» Required work
Return the entries in full, exactly as written.
-------- Data shown --------
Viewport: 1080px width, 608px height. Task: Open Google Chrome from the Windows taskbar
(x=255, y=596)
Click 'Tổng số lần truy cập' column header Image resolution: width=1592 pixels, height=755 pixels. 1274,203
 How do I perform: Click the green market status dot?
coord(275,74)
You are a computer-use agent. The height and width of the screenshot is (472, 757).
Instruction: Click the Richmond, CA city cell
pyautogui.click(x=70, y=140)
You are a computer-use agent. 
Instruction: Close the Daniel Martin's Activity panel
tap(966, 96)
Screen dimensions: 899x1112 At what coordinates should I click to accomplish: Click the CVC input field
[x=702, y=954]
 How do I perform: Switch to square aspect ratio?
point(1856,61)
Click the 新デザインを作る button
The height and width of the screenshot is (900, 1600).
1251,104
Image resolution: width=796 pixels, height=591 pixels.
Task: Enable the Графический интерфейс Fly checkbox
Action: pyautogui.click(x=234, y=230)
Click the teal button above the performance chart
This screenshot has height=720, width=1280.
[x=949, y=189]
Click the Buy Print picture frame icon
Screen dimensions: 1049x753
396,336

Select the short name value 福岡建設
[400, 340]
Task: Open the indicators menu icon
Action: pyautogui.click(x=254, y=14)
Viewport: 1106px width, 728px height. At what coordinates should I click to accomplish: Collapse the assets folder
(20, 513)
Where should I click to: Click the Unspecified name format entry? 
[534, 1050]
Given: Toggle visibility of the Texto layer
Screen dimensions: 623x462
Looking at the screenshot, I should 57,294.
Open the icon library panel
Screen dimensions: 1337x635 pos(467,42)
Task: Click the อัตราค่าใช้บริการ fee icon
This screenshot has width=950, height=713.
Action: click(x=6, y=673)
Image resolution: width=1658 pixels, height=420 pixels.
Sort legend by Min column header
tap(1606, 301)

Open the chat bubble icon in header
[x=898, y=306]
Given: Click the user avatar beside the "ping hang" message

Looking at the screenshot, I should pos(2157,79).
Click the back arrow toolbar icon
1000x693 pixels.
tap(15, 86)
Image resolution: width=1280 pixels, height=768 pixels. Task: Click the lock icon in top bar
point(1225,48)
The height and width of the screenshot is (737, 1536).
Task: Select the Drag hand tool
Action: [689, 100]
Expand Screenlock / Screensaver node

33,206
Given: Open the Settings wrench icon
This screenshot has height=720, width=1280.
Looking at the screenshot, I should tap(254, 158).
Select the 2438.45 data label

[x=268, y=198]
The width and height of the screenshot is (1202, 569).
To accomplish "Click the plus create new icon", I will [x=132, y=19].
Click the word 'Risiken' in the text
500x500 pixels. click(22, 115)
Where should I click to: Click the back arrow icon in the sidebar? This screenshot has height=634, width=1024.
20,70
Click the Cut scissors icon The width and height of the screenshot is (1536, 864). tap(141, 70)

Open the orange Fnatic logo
--------
» Exercise result
Viewport: 1080px width, 608px height. Task: Open Google Chrome from the Windows taskbar
(x=255, y=596)
Click 'Tổng số lần truy cập' column header Image resolution: width=1592 pixels, height=755 pixels. 1274,203
 How do I perform: Click the green market status dot?
coord(275,74)
You are a computer-use agent. The height and width of the screenshot is (472, 757).
Instruction: Click the Richmond, CA city cell
pyautogui.click(x=70, y=140)
You are a computer-use agent. 
Instruction: Close the Daniel Martin's Activity panel
tap(966, 96)
Screen dimensions: 899x1112 At what coordinates should I click to accomplish: Click the CVC input field
[x=702, y=954]
 How do I perform: Switch to square aspect ratio?
point(1856,61)
Click the 新デザインを作る button
The height and width of the screenshot is (900, 1600).
1251,104
Image resolution: width=796 pixels, height=591 pixels.
Task: Enable the Графический интерфейс Fly checkbox
Action: pyautogui.click(x=234, y=230)
Click the teal button above the performance chart
This screenshot has height=720, width=1280.
[x=949, y=189]
Click the Buy Print picture frame icon
Screen dimensions: 1049x753
396,336

Select the short name value 福岡建設
[400, 340]
Task: Open the indicators menu icon
Action: pyautogui.click(x=254, y=14)
Viewport: 1106px width, 728px height. At what coordinates should I click to accomplish: Collapse the assets folder
(20, 513)
Where should I click to: Click the Unspecified name format entry? 
[534, 1050]
Given: Toggle visibility of the Texto layer
Screen dimensions: 623x462
Looking at the screenshot, I should 57,294.
Open the icon library panel
Screen dimensions: 1337x635 pos(467,42)
Task: Click the อัตราค่าใช้บริการ fee icon
This screenshot has width=950, height=713.
Action: click(x=6, y=673)
Image resolution: width=1658 pixels, height=420 pixels.
Sort legend by Min column header
tap(1606, 301)

Open the chat bubble icon in header
[x=898, y=306]
Given: Click the user avatar beside the "ping hang" message

Looking at the screenshot, I should pos(2157,79).
Click the back arrow toolbar icon
1000x693 pixels.
tap(15, 86)
Image resolution: width=1280 pixels, height=768 pixels. Task: Click the lock icon in top bar
point(1225,48)
The height and width of the screenshot is (737, 1536).
Task: Select the Drag hand tool
Action: [689, 100]
Expand Screenlock / Screensaver node

33,206
Given: Open the Settings wrench icon
This screenshot has height=720, width=1280.
Looking at the screenshot, I should tap(254, 158).
Select the 2438.45 data label

[x=268, y=198]
The width and height of the screenshot is (1202, 569).
To accomplish "Click the plus create new icon", I will [x=132, y=19].
Click the word 'Risiken' in the text
500x500 pixels. click(22, 115)
Where should I click to: Click the back arrow icon in the sidebar? This screenshot has height=634, width=1024.
20,70
Click the Cut scissors icon The width and height of the screenshot is (1536, 864). tap(141, 70)

Open the orange Fnatic logo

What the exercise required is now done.